Teachers in participating schools overwhelmingly see Experience Corps as beneficial to the students while being of little or no burden to them, the study reports. The program became so popular with Blackstone teachers that their plan to use four or five tutors expanded quickly to 20 during the first year.

"The design of the program intentionally takes a lot of the stress and strain off both the school system and the classroom teacher," says Lester Strong, chief executive officer of Experience Corps. "We've worked very hard to create a model we know to be effective."

The national program works through local affiliates. Generations Incorporated in Boston runs one of its largest tutoring efforts in the US, working in 17 area schools, including Blackstone.

"Reading Coaches is our core program," says Mary Gunn, Generations' executive director, "but we are about mentoring, helping a child have a caring relationship with an adult that gets them more interested in school and helps them eventually have better self-esteem and better academics."

The national office has produced a structured curriculum, which can be modified to fit local needs. Generations Inc. provides hundreds of books for each school, and volunteer tutors – most often retired people – are given instructions with each book on challenging words and "conversation starters" to encourage comprehension.

Reading Coaches, which is helping 60 Blackstone students this year, pulls kids out of class for a 40-minute, one-on-one session twice a week. "We also have a special lunchtime mentoring program, where the volunteer works with kids on a literacy-based project," says Bill Wolff, a former marketing consultant who serves as volunteer coordinator. Mr. Wolff began tutoring at Blackstone because it was a neighborhood school and now spends four days a week supervising the effort.

The impact of the interactions extends beyond improved reading skills. The tutors "provide a role model for children in setting expectations about the importance of learning ... and they bond with the children, stimulating them to do their best in [many areas] of the school community," says Ms. Ruiz-Allen.

Schools see a change in disruptive behaviors. Studies show that classrooms with EC students have had a 50 percent reduction in the number of children referred to the principal's office.

It's clear from the atmosphere during Blackstone tutoring sessions that volunteers and students enjoy their tasks.

"It's probably one of the most exciting things I've done in my life. You see kids who don't have a chance, and you can help them," says Ms. Patricelli, who retired from a marketing job at the Sheraton Corporation.

Brenda Burke has been tutoring for five years and does it almost full time now. "I like to see the kids progress. Some come in and can't read a lick, or they fidget all over the place," she says. "But usually, by the end of the year the evaluation shows they are doing well. It means I might keep some child from going to jail or being a mother on welfare because they can't read, and it makes me feel really good."

Indeed, studies by Johns Hopkins and Washington universities have shown that Experience Corps tutors themselves benefit from their work: They experience better physical and mental health and develop larger social networks and higher self-esteem as a result of their participation.

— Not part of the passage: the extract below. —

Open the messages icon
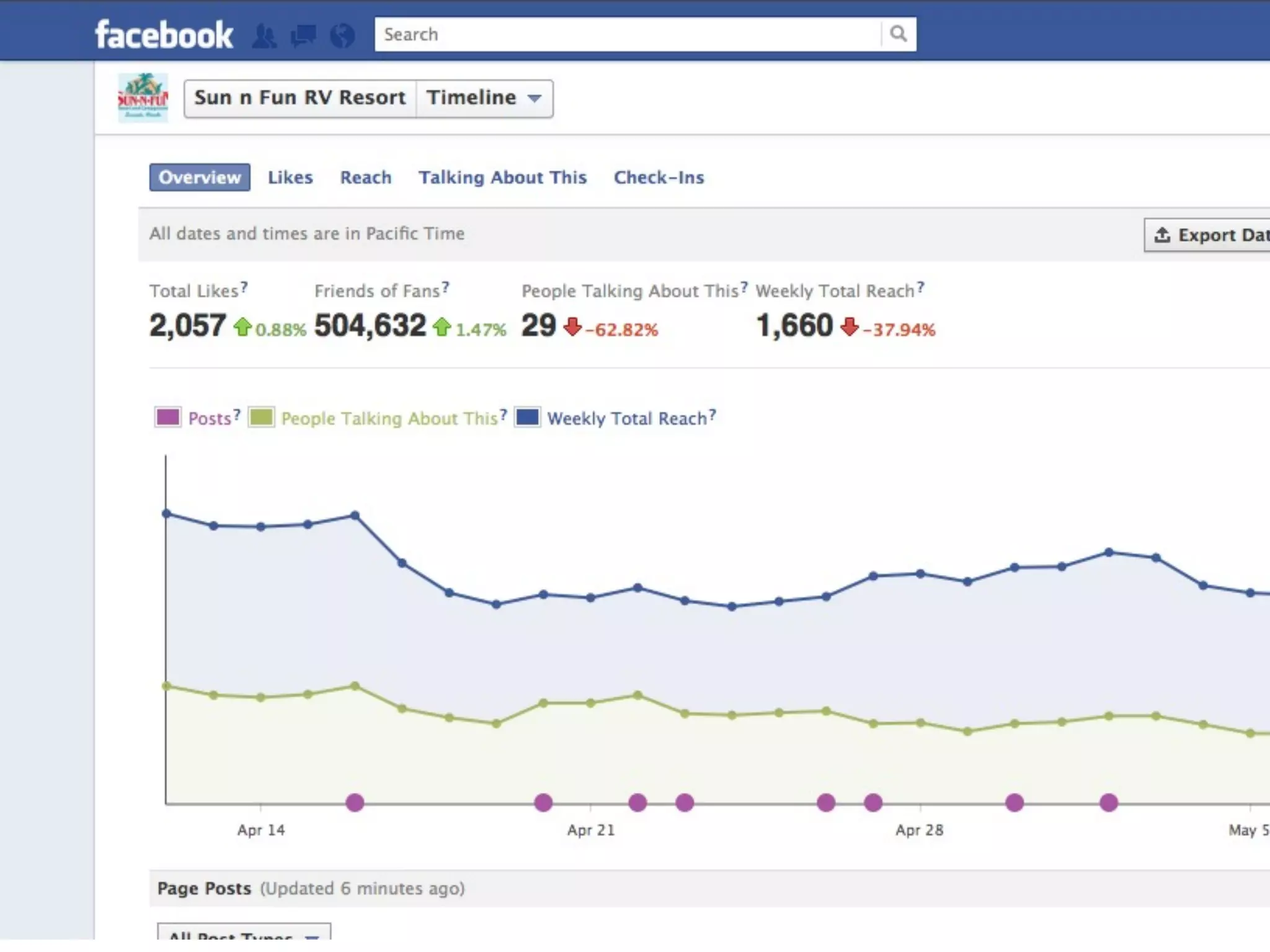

About 10 percent of funding in the new Serve America Act will be set aside to encourage older adults to engage in national service, and Experience Corps hopes to capture some of those slots. The Act will more than triple the number of Americans of all ages engaging in national service, and create several new volunteer opportunities in clean energy, education, and health corps.

Some in Experience Corps who volunteer many hours a week are already AmeriCorps volunteers, and receive small stipends. The Act gives older participants the option of passing on the AmeriCorps education award to a child.